DG MARTIN COLUMN: A blessing or curse
Published 3:00 pm Thursday, August 31, 2023
“The mosaics have been a blessing and a curse.”
UNC-Chapel Hill professor Jodi Magness was talking about the beautiful mosaics on the floor of an ancient synagogue in the Galilean region of Israel.
Magness is a widely respected archaeologist and past president of the Archaeological Institute of America. She has a special interest in ancient Palestine with a forthcoming book on the history of Jerusalem to be published by Oxford University Press.
Magness organized and ran archaeological digs to learn what restrictions, if any, the Roman rulers of Palestine placed on construction of synagogues after Rome converted to Christianity. She focused her study on an ancient synagogue constructed by Jewish residents of a Galilean village named Huqoq.
When she and her colleagues began their work in 2011, they were not looking for mosaics. Rather, they were searching for anything that showed the construction and the use of the synagogue and what was happening in the surrounding area.
Magness is quick to explain that archaeology is not a mere search for hidden treasures. As she explained, “My big research question was to understand the fate of Jewish villages like Huqoq, which was a Jewish village in the Roman and Byzantine periods, to understand what was the fate of Jewish villages like Huqoq after they came under Christian rule. After the Roman Empire became Christian in the fourth century, did they suffer and decline?
“As many of my Israeli colleagues think Christian rule was oppressive to the Jews. My impression from the archeology was always the opposite, that these Jewish settlements continued to flourish and prosper in the fourth, fifth and sixth centuries. That was the big research question that I was hoping to answer. And the remains at Huqoq actually support my view. It doesn’t mean it’s true of every Jewish settlement in Galilee, but at least at Huqoq, we do have evidence of a Jewish settlement that continued to flourish and prosper.”
While Magness achieved her major goal, something unexpected happened that brought international attention to the project. When a portion of the floor was uncovered, a beautiful mosaic illustrating a biblical story was found. It turned out that every floor of the building was covered with dramatic mosaics. Each year another mosaic was uncovered. Each one drew attention in the world press.
Because the mosaics and the attention they gained overshadowed Magness’s original purpose, I asked if the mosaics were a blessing or a curse.
A blessing that brought attention to the project or a curse that siphoned attention and resources from the main mission?
She responded, “Well, that’s a great question. We always learn things that we didn’t expect in archeology, because no matter what you hope to find, you don’t know what you’re going to find.

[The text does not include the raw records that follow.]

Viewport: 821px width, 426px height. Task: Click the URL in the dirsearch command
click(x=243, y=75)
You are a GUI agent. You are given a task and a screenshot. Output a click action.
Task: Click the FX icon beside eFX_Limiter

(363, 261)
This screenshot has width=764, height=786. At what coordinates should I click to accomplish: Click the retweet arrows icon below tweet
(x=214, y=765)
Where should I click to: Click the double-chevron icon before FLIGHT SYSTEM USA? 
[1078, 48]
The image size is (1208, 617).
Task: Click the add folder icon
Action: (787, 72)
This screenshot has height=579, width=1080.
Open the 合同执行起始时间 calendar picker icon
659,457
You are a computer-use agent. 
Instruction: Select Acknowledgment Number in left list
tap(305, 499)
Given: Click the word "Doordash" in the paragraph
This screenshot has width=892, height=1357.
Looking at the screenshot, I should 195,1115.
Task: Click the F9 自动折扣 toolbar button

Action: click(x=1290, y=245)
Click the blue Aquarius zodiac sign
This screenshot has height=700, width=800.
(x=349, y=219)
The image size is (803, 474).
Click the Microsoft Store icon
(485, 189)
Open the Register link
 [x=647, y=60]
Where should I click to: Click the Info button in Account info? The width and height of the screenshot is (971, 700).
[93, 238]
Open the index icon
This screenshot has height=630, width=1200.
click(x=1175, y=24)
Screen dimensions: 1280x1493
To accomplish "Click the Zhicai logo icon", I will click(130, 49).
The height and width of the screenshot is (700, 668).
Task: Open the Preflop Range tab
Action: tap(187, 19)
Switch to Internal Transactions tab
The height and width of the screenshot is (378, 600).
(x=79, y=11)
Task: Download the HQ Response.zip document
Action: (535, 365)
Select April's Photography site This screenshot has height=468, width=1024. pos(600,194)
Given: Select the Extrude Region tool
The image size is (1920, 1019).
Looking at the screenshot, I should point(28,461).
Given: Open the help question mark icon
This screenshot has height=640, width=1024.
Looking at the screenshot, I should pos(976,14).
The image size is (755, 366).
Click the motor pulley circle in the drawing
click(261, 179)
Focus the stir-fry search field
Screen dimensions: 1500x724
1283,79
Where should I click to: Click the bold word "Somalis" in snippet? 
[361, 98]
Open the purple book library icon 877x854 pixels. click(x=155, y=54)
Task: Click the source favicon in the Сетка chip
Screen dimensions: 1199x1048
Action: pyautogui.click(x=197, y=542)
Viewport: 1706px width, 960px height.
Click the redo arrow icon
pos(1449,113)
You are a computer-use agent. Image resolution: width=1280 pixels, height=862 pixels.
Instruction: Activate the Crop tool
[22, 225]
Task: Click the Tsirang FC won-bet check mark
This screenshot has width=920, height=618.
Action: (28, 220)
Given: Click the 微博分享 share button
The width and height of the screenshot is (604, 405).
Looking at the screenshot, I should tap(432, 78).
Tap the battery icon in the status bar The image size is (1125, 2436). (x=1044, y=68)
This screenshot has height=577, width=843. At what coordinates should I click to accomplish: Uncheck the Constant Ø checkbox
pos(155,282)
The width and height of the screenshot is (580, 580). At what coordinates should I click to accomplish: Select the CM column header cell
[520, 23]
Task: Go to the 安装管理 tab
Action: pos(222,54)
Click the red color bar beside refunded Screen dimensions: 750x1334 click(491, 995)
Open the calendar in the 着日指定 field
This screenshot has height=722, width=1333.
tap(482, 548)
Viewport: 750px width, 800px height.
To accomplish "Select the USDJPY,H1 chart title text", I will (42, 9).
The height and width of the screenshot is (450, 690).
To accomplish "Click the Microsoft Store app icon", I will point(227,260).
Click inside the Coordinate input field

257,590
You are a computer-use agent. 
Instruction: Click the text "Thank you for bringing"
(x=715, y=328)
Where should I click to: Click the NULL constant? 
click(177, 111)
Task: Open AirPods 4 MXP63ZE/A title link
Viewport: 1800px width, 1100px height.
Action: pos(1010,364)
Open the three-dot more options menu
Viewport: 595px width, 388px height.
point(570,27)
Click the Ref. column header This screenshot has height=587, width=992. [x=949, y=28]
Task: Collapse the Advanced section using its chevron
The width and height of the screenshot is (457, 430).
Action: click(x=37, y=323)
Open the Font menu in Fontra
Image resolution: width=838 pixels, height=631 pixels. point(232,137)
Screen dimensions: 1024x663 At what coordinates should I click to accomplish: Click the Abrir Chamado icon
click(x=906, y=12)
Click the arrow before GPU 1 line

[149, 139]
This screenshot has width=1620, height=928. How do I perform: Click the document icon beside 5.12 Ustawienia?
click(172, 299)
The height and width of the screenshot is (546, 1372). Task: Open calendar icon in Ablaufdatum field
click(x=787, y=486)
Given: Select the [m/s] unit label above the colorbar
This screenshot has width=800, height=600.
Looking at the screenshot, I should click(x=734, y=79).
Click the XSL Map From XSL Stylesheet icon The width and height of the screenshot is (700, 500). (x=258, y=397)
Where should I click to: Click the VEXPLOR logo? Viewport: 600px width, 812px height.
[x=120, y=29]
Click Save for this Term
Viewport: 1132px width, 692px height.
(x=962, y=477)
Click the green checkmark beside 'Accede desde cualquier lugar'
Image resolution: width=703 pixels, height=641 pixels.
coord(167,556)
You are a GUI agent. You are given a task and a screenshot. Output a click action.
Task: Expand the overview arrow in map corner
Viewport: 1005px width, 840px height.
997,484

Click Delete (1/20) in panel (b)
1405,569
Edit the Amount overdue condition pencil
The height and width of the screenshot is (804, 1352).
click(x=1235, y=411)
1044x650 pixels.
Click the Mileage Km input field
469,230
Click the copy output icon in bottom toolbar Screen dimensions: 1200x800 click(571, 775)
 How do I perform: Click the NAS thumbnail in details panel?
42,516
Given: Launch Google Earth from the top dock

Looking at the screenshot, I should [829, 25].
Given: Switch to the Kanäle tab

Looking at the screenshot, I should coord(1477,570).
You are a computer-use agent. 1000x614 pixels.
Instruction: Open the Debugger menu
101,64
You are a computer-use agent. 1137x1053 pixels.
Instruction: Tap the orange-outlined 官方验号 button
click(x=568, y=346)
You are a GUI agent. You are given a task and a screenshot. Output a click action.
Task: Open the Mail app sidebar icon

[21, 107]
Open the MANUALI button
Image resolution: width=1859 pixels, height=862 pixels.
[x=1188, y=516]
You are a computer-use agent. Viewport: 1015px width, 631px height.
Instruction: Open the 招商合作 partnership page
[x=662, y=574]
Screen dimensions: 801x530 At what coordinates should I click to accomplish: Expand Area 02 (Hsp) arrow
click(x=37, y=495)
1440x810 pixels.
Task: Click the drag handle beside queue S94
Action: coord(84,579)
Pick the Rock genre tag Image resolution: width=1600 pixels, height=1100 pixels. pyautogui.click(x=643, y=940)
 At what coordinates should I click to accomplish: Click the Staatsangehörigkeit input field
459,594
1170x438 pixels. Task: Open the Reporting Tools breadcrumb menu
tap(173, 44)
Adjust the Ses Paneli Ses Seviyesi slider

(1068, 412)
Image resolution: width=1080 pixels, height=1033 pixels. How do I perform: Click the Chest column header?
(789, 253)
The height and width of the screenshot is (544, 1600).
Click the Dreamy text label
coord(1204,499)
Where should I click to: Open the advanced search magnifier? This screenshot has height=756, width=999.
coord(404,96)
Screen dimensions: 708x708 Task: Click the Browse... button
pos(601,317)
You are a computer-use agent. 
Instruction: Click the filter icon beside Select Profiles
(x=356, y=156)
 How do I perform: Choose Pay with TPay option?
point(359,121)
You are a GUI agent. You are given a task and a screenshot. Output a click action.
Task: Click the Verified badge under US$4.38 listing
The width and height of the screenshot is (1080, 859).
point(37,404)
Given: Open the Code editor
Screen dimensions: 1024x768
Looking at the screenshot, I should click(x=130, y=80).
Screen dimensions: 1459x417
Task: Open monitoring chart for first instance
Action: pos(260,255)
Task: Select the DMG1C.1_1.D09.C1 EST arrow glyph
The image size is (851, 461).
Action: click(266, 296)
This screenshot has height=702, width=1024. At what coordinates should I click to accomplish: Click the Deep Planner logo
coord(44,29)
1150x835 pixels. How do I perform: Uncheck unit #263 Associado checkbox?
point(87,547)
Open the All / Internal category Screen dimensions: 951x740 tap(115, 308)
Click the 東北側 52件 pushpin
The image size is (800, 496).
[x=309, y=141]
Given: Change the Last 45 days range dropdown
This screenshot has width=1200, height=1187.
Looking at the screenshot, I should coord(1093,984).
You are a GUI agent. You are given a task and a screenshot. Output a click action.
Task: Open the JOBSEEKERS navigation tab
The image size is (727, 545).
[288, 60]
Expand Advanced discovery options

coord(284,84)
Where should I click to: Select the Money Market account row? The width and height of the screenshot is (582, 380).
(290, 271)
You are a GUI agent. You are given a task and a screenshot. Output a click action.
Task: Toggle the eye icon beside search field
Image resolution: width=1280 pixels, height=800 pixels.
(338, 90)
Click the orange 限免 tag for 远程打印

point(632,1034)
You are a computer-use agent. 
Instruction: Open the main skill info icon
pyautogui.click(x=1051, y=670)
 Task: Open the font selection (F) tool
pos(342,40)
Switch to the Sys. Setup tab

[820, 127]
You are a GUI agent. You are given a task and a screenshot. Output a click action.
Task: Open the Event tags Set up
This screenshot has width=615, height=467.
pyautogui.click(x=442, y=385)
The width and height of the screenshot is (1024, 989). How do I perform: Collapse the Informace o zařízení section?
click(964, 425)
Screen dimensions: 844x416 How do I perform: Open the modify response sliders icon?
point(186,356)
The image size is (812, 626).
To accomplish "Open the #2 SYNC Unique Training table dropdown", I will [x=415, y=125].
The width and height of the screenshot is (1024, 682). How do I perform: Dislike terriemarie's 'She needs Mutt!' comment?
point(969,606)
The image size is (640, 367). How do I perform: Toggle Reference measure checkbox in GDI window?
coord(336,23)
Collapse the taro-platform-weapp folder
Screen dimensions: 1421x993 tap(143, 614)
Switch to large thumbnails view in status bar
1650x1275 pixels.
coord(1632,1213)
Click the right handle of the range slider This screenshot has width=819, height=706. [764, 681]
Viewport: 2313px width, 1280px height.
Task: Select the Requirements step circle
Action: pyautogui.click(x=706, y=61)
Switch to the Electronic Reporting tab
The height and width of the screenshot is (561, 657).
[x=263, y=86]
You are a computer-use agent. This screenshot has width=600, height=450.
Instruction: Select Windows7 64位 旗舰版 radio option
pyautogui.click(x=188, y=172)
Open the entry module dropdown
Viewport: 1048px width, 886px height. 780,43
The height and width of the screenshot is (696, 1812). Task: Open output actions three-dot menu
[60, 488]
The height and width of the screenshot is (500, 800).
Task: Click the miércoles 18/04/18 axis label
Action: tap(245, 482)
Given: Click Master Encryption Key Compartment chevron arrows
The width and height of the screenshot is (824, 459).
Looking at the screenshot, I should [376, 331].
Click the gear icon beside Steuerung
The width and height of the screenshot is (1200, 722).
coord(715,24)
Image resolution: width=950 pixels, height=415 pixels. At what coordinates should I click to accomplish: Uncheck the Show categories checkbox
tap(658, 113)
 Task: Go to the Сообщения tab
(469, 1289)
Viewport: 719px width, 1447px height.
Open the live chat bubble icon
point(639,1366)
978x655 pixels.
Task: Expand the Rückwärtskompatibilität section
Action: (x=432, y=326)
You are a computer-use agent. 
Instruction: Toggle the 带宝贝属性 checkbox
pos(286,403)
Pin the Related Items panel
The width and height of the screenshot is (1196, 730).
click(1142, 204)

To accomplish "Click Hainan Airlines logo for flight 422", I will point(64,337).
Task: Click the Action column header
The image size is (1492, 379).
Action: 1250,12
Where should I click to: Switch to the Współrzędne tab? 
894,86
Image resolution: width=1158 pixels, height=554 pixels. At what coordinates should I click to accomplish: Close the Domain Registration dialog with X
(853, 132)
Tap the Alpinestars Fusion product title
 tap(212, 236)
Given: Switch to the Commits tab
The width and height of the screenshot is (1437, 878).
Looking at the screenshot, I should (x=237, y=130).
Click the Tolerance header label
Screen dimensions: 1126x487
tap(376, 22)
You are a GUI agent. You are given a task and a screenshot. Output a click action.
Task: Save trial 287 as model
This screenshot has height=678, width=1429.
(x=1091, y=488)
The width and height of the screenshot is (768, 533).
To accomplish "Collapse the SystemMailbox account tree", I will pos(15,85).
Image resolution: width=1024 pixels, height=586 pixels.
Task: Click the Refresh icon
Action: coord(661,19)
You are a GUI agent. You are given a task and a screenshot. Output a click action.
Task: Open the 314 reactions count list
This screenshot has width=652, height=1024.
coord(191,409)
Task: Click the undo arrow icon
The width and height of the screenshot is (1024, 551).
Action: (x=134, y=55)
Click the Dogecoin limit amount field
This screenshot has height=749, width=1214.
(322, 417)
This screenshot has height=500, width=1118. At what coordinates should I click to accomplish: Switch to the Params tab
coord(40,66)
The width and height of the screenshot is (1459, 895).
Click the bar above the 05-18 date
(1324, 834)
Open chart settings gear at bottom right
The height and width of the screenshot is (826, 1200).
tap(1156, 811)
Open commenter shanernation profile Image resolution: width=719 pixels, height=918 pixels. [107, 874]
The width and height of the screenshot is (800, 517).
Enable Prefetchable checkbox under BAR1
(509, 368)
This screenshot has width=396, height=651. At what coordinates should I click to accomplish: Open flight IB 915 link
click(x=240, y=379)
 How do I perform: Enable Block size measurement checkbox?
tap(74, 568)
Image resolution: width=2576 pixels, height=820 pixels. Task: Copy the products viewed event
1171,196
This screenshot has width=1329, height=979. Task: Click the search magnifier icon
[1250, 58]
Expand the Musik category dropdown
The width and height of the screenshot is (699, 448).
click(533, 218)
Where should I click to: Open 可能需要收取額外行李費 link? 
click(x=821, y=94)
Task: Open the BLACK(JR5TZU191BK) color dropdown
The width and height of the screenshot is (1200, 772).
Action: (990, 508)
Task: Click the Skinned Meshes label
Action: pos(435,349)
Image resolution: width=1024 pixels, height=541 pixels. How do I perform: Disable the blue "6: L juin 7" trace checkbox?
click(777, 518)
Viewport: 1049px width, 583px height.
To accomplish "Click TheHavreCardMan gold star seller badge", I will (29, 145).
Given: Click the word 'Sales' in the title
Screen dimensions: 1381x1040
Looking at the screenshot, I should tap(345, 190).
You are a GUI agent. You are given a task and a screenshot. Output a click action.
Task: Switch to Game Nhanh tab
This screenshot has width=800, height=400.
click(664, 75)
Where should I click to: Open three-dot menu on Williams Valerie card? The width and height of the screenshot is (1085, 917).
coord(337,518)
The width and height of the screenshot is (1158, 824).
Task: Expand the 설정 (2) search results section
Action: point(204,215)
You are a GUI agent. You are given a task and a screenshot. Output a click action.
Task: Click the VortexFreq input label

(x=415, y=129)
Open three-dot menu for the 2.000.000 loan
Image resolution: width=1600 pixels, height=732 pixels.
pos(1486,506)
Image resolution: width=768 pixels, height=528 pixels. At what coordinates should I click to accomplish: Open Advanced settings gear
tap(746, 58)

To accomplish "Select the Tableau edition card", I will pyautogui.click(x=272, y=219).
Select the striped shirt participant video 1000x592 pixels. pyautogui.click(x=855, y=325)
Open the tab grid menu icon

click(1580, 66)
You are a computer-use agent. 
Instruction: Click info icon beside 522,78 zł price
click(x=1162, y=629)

So, everything is a surprise.”
She continued, “It certainly has distracted a bit from what my goals were for the site, which have not changed. I want to go back to archeology as a science, because a lot of people think of archeologists as treasure hunters, finding good stuff from the past. That’s not what archeology is. Archeologists seek to understand the past, specifically the human past, by digging up human material, culture, meaning anything that humans manufactured and left behind, we dig it up and we hope that that will shed light, help us better understand the history of the human past.”
Magness explained how the mosaic illustrations of Bible stories turn out to be a blessing by helping inform our understanding of religious life in the time of the Huqoq synagogue.
“What were the Bible stories they told? What, which Bible stories were important to them? Why were they important? Are there differences between the way that they show a biblical story and what we know of that biblical story, or how it’s depicted, how it’s described in, in the Bible? There are many other things as well. So, it’s a very rich source of new information about Judaism in late antiquity. The importance of this discovery can’t be overstated.”
D.G. Martin, a retired lawyer, served as UNC-System’s vice president for public affairs and hosted PBS-NC’s “North Carolina Bookwatch.”